Surprisingly, Palace have seven players who are current internationals at senior or under-21 level or are on the verge. Dave Bassett gave this as a reason to an unimpressed Francis Lee when he recently turned down the Manchester City job after all but sipping from the poisoned chalice. The other reason, of course, was that it never hurts to make sure plenty of people know you are being head-hunted, even by a club with a reputation for regular public executions.

"I knew we had a good crop of youngsters," he said. "I thought we were going places - I just didn't want to walk away when we seemed to be seeing the results of a lot of work with the young players." Suddenly, after an indifferent start to the season, they began to play exceptionally well and Ray Houghton captained inspirationally.

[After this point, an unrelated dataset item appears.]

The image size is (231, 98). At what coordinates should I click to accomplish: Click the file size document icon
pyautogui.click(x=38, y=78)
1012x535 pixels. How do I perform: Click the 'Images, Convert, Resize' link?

Best of the crop is Dougie Freedman, a 22-year-old Glaswegian who began his career as a trainee at Queen's Park Rangers, and moved to Barnet, where he scored 27 goals in 47 appearances, before joining Palace. His promise as a striker who is at his best attacking from behind other attackers was emphasised last weekend when Scotland's manager, Craig Brown, watched him at Portsmouth and on Thursday added him to his full international squad for the matches against Latvia and Estonia. Freedman made one goal and scored himself at Portsmouth but Palace only drew. A win would have been their sixth in a row. Even more remarkably, they had scored 22 goals in five matches, twice had 6-1 wins and, poignantly, had beaten Manchester City 3-1.

Although Freedman has attracted most of the attention, Palace's progress to fourth place in the First Division is really based on a spread of potential goalscorers. Ten different players have contributed to the club's total of 24 goals scored in the last six games. "It's good to know that even if I don't score, we've always got others who can finish the job," Freedman said. They include the forward-looking midfield player David Hopkin, whose shots from a distance have often been successful.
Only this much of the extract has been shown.